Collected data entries
______________________________

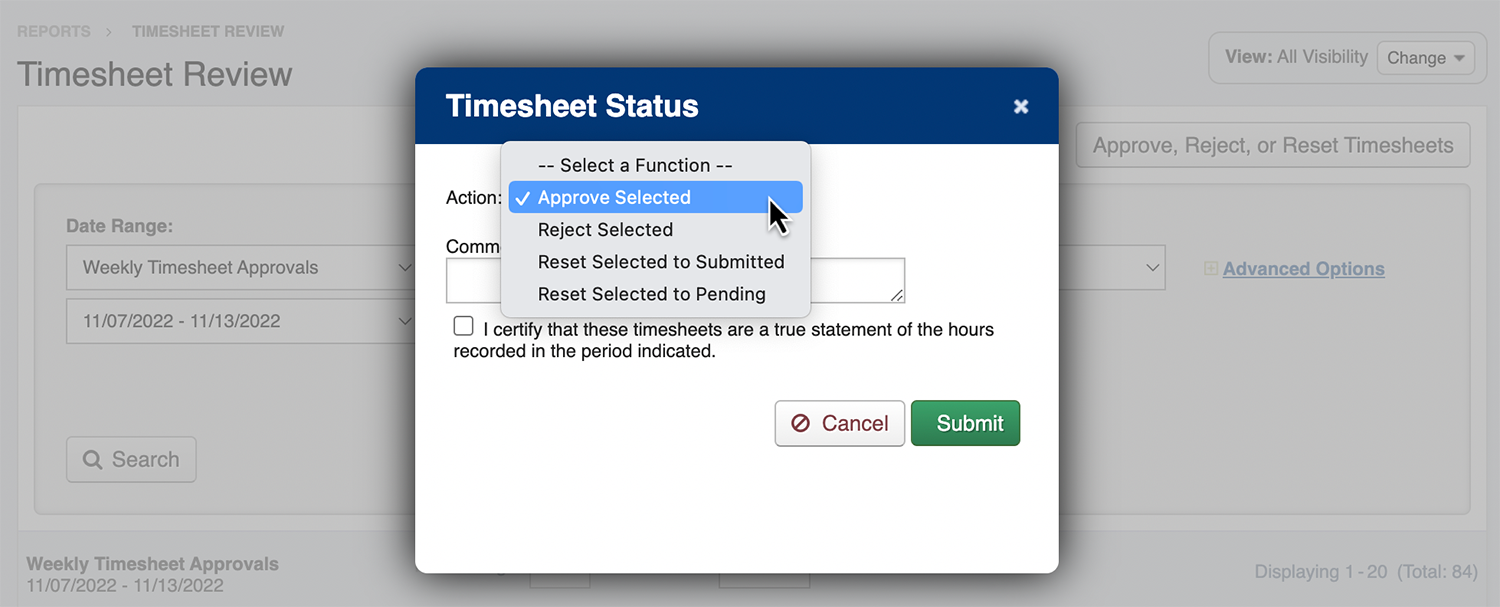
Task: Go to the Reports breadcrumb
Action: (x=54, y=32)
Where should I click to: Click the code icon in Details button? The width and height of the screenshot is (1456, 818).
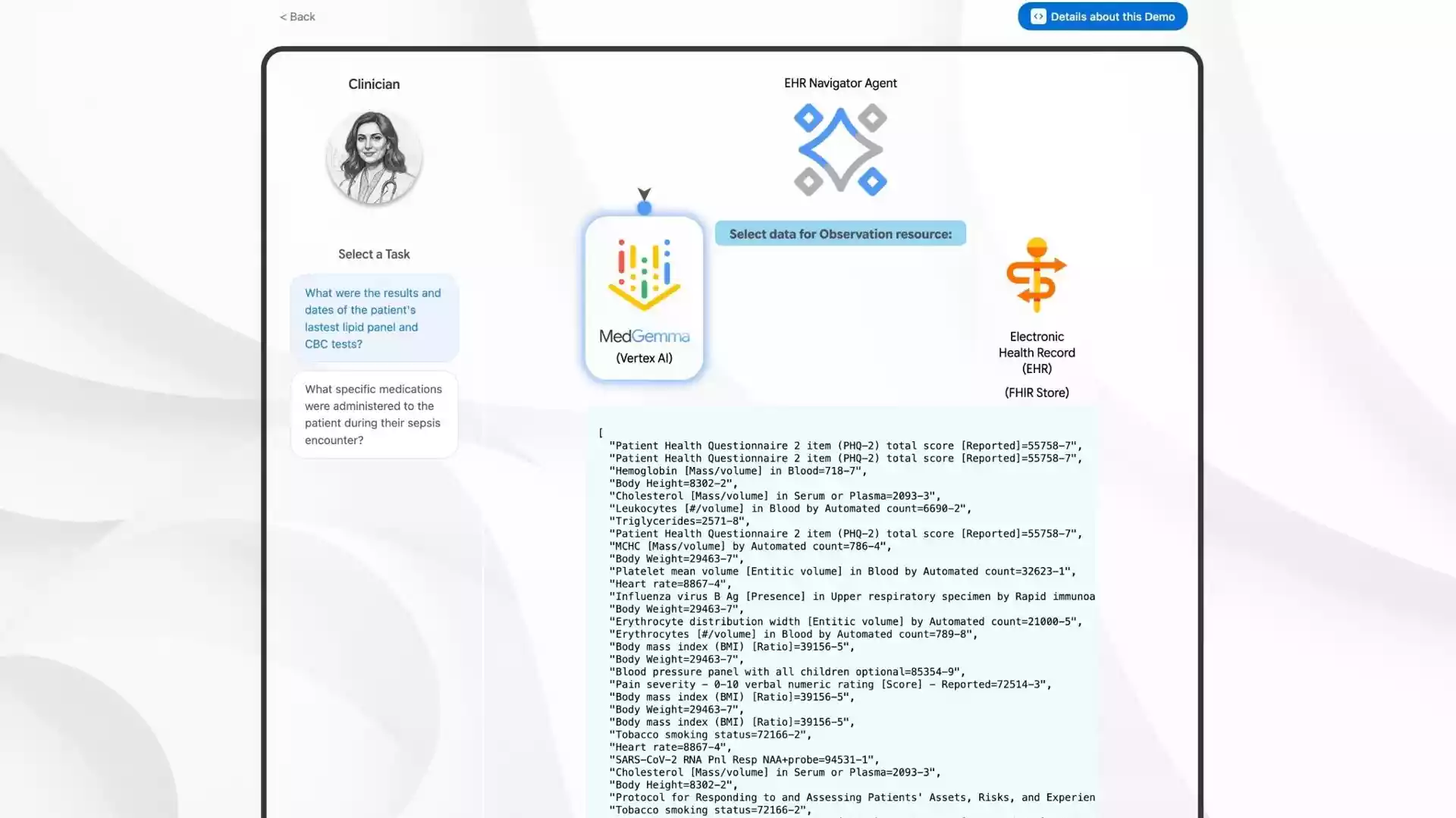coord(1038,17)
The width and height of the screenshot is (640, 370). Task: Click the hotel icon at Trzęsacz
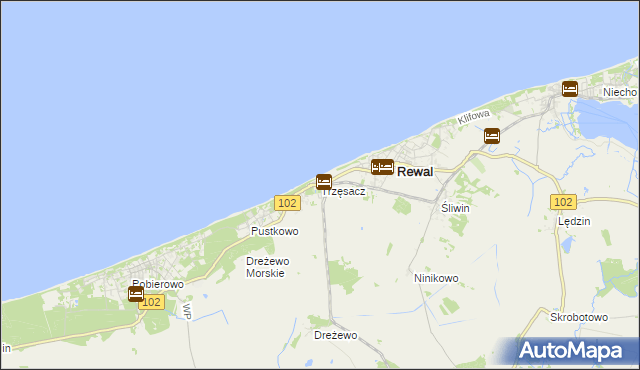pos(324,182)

______________________________

* **Prompt**: Return the lines exactly, from the one containing "The width and height of the screenshot is (640, 370)." through the last line above, including both ends and excluding every picture.

* **Reply**:
The width and height of the screenshot is (640, 370). Task: Click the hotel icon at Trzęsacz
pos(324,182)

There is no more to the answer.